#### [Your instructions]
Please copy the last part of the entries exactly: the line that has "Given: Click the 'movie star' label text" and every line up to and including the end, nothing more.

Stored records
★ ★ ★ ★ ★

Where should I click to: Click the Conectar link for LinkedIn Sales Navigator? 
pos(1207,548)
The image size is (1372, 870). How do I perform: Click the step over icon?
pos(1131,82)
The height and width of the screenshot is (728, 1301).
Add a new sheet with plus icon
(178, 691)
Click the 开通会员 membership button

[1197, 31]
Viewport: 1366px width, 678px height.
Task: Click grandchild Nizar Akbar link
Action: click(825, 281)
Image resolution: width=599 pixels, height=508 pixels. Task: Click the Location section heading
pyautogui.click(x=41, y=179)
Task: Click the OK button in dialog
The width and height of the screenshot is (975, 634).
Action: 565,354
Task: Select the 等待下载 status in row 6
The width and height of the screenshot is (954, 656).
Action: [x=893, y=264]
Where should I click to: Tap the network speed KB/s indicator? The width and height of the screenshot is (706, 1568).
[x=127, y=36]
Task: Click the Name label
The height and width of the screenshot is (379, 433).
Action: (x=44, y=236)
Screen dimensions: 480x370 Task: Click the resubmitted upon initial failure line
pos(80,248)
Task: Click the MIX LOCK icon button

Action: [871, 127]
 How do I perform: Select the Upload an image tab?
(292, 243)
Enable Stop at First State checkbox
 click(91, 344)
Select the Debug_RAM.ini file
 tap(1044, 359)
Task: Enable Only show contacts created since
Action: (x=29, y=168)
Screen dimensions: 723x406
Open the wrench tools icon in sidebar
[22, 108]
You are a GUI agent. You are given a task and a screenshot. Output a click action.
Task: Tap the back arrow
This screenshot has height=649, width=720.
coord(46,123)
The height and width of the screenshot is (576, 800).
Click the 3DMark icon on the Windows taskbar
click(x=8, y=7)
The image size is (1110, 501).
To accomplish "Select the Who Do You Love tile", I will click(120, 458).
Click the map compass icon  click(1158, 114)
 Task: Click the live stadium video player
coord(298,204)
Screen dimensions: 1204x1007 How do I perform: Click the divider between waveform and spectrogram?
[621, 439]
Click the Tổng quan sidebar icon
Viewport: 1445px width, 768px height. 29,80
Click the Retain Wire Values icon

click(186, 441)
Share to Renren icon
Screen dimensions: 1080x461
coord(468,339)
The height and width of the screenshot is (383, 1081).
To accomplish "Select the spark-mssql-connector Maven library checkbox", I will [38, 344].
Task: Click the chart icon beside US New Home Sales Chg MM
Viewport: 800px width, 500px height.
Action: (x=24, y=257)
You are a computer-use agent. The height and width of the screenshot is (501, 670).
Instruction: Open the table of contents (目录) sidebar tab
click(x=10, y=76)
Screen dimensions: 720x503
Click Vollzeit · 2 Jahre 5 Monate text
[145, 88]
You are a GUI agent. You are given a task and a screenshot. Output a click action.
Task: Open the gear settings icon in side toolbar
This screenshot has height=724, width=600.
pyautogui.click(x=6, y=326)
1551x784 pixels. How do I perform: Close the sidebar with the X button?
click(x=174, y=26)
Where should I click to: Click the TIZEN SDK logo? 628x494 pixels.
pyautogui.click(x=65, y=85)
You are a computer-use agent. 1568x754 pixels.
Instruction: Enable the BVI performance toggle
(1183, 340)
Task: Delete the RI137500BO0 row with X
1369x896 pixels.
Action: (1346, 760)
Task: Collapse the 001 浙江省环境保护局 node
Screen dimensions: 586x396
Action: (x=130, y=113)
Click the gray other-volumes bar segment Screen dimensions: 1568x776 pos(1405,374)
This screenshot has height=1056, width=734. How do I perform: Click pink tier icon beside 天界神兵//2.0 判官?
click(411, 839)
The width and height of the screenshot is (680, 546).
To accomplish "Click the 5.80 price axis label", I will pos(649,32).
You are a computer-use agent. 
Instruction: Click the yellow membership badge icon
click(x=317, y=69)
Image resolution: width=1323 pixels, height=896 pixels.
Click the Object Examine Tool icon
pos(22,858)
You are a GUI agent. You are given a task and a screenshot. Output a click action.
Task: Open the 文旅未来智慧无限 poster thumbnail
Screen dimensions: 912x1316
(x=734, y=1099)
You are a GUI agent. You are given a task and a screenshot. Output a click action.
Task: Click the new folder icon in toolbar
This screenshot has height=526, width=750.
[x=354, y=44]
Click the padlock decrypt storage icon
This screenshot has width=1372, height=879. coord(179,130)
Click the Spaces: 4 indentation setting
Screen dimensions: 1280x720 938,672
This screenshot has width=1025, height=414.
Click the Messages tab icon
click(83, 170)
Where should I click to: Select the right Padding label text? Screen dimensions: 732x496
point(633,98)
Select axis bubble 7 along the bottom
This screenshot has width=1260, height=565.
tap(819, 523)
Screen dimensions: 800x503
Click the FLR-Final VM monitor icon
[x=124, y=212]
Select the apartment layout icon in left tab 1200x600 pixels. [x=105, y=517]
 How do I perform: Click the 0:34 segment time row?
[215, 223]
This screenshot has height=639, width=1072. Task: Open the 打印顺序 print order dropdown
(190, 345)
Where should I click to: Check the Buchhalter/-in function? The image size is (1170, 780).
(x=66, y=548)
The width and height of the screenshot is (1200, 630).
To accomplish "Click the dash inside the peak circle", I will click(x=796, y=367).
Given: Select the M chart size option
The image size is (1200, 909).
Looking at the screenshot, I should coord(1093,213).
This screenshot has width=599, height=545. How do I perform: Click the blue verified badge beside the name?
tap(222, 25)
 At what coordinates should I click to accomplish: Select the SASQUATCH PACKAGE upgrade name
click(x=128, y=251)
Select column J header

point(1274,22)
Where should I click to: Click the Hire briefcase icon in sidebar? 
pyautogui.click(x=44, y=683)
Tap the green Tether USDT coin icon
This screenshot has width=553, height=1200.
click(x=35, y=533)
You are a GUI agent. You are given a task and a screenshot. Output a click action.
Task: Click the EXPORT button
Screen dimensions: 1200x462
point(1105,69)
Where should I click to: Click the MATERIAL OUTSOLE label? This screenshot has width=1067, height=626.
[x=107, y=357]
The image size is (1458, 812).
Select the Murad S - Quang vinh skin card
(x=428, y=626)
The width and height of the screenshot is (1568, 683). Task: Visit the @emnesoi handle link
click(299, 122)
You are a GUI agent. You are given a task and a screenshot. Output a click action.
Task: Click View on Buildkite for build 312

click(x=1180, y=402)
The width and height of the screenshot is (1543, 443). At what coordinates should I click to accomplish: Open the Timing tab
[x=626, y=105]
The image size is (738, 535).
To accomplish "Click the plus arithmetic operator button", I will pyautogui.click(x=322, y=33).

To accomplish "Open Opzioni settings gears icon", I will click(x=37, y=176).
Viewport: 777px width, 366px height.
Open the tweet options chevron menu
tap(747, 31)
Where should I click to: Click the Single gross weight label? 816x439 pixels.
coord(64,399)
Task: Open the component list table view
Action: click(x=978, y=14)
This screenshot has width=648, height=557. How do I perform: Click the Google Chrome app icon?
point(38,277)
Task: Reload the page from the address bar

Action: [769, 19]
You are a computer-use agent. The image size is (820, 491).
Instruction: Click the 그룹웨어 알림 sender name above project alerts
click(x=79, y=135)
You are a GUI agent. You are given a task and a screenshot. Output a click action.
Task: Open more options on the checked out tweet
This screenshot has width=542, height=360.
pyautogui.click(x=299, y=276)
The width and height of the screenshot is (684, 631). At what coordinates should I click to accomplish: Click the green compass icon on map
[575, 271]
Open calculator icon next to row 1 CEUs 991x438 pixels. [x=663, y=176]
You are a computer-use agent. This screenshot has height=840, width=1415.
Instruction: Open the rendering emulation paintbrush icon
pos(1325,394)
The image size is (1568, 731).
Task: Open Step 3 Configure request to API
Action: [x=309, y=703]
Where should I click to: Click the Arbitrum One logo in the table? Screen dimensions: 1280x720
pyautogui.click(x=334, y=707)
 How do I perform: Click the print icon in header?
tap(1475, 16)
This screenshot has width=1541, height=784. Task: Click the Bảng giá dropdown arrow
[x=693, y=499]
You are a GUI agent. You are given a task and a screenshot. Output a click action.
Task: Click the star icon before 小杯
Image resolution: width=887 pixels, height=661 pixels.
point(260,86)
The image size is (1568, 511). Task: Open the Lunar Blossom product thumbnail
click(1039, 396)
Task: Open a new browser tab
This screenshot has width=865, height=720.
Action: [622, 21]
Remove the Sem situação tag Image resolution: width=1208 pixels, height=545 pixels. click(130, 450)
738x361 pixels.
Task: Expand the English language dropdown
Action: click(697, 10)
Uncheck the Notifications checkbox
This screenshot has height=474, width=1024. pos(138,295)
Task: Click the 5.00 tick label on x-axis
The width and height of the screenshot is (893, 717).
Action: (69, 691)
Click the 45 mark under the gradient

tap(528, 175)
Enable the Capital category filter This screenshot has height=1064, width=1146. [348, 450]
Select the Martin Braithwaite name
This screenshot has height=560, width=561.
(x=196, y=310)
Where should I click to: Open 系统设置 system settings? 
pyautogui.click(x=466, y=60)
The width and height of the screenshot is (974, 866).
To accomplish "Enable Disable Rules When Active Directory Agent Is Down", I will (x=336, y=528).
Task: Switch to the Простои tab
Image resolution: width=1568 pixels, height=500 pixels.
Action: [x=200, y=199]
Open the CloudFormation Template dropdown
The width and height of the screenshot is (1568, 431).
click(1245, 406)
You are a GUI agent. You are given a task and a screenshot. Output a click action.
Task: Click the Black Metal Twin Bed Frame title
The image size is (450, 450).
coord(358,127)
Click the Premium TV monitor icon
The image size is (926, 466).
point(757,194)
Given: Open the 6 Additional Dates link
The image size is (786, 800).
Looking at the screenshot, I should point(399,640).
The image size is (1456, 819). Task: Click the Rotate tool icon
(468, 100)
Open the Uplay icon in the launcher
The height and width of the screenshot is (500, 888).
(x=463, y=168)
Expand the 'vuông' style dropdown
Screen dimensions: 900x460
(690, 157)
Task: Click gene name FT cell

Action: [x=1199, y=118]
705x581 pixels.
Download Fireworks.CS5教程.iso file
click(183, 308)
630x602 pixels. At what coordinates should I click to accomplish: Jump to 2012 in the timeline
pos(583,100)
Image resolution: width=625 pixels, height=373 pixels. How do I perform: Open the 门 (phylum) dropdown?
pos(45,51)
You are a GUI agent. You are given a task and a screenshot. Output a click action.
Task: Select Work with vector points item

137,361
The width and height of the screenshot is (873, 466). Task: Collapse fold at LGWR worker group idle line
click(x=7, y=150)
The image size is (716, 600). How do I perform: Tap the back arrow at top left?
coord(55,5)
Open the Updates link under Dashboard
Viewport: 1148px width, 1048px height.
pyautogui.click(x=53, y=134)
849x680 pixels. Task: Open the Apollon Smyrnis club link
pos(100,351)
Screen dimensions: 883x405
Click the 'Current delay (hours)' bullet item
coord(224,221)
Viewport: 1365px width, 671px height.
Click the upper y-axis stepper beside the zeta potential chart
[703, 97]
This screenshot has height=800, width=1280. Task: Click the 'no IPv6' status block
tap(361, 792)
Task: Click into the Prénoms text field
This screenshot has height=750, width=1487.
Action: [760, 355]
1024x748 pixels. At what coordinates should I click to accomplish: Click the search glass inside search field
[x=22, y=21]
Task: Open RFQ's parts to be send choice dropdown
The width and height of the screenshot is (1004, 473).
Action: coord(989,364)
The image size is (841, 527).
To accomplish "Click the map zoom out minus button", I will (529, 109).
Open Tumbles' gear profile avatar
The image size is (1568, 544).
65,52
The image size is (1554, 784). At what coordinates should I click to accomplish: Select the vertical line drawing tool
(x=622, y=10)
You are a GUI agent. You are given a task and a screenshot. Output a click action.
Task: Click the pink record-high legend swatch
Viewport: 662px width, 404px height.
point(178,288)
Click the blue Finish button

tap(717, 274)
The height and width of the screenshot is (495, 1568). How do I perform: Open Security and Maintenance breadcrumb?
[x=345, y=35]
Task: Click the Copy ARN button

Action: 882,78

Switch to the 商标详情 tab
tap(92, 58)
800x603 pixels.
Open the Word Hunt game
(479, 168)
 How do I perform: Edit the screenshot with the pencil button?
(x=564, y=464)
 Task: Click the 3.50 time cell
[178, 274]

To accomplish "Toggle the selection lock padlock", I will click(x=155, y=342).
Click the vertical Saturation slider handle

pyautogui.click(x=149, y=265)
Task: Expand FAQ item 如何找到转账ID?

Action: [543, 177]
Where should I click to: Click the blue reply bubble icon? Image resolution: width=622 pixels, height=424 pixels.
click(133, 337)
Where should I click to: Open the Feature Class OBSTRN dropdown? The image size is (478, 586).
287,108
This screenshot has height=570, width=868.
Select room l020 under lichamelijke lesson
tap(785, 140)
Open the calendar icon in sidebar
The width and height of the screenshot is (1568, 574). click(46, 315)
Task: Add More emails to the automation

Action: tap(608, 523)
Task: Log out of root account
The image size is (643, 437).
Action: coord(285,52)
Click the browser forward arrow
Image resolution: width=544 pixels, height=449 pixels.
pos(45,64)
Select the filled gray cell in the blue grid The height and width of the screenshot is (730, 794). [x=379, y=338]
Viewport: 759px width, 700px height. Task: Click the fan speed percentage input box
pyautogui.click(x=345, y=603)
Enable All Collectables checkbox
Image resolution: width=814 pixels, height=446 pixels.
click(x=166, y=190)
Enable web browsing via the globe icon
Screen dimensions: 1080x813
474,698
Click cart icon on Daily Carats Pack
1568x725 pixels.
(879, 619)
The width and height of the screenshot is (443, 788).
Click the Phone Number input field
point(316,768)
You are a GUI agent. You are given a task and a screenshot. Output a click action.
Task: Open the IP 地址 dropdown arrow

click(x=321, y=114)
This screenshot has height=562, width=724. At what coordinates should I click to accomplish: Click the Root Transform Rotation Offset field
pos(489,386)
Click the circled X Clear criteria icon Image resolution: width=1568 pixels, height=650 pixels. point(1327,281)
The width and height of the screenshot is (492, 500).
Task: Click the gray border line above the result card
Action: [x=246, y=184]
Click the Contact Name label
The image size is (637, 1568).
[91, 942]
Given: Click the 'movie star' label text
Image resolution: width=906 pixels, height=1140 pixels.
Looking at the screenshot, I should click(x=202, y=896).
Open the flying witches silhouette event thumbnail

★ ★ ★ ★ ★

#### [Solution]
Given: Click the 'movie star' label text
Image resolution: width=906 pixels, height=1140 pixels.
Looking at the screenshot, I should click(x=202, y=896).
Open the flying witches silhouette event thumbnail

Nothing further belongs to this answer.